El programa buscó introducir a los/as niños/as en la importancia de respetar la diversidad y la convivencia en comunidad, promoviendo valores de inclusión y cuidado mutuo. Las actividades diarias estuvieron enfocadas en el trabajo en equipo, las relaciones interpersonales, la creatividad y la construcción de un sentido de participación activa, todo ello enmarcado en la reflexión sobre el cuidado de nuestro planeta.
Metodológicamente, la escuela se estructuró a partir del aprender haciendo y desde la reflexión de las experiencias con juegos y dinámicas grupales diseñadas por edades. Como parte de su programación, se realizaron las siguientes actividades: “rompehielo”, talleres, relajación, ciclo de cine, guerra de agua, natación, manualidades, visita interactiva a la radio Juan Gómez Millas, visita interactiva a la Biblioteca Enzo Faletto de la facultad, visita a la Plataforma Cultural, y mucho más.
Quien coordinó al equipo ejecutor de la escuela fue Magdalena González, egresada de la carrera de Pedagogía en Educación Parvularia en 2024 y lleva cuatro años trabajando en la Escuela de Verano FACSO. Partió como facilitadora de actividades en 2023, cuando la cantidad de niños asistentes no superaba los 20. Este año, 2026, fueron nueve monitoras en total y más de 45 niños y niñas inscritos/as.
“Algo que destaco y considero nos caracteriza como equipo, y a la vez siento que ha enriquecido enormemente nuestro trabajo, ha sido que compañeros/as de diversas carreras puedan participar de este tipo de convocatorias. Nos hemos complementado muy bien desde prácticamente todas las áreas de estudio y nos hemos conformado como un equipo interdisciplinario muy rico y vasto en ideas e iniciativas”, comentó Magdalena.
En ese sentido, “creo que nuestro sello se caracteriza por ser un grupo humano muy sólido y cada vez más afiatado, hemos generado un vínculo estrecho no solo entre nosotras sino también con los niños y niñas.

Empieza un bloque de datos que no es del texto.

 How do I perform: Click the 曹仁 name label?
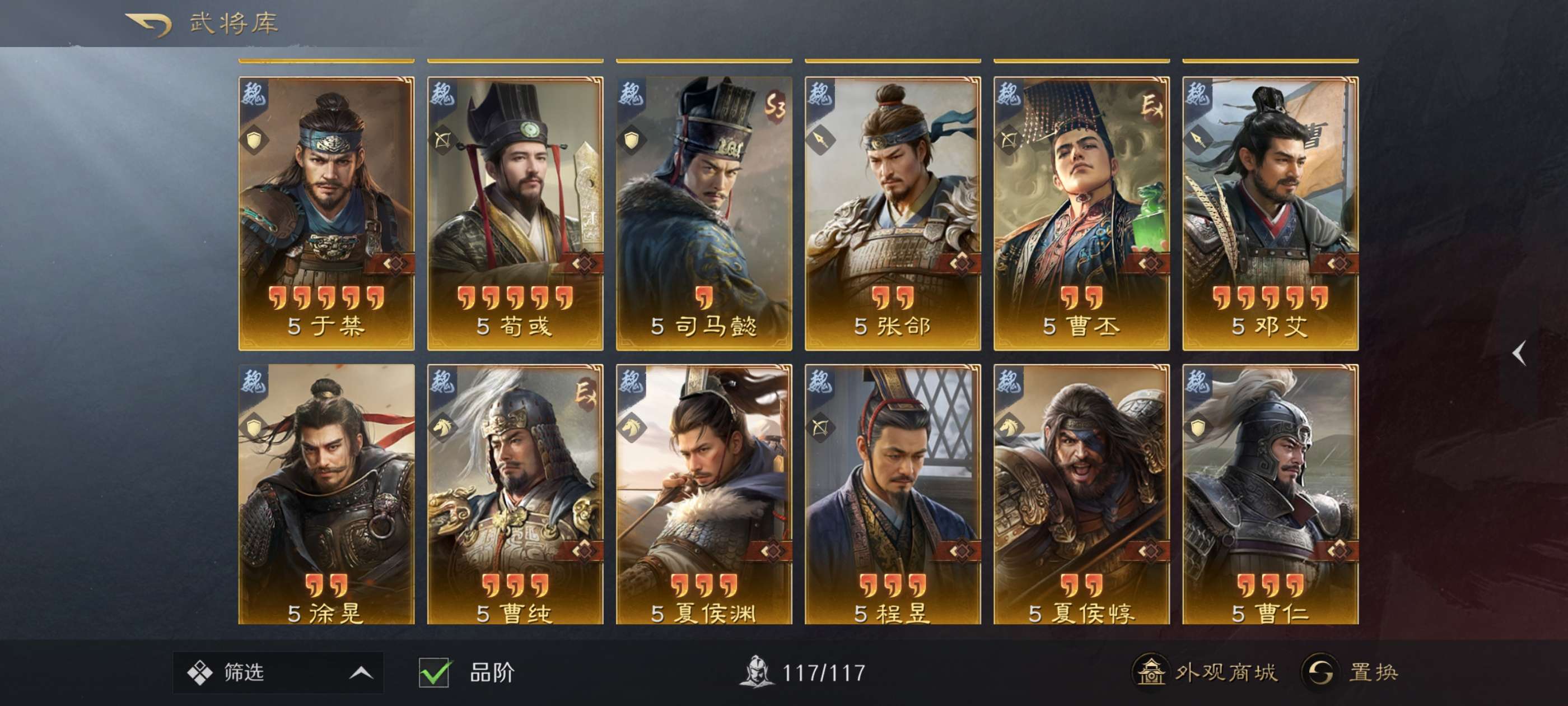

Los hemos visto crecer, siempre hemos estado abiertas a escuchar sus opiniones y retroalimentación de las actividades, incentivamos su participación, somos respetuosas con sus intereses y necesidades”.
Magdalena añadió que: “Hoy en día tenemos la confianza para delegar y apoyarnos la una a la otra, mantener una comunicación abierta y contribuir a generar un grato ambiente laboral. Y creo que al final del día, es lo que tanto niños/as como apoderados valoran y destacan de nosotros/as como Escuela de Verano”.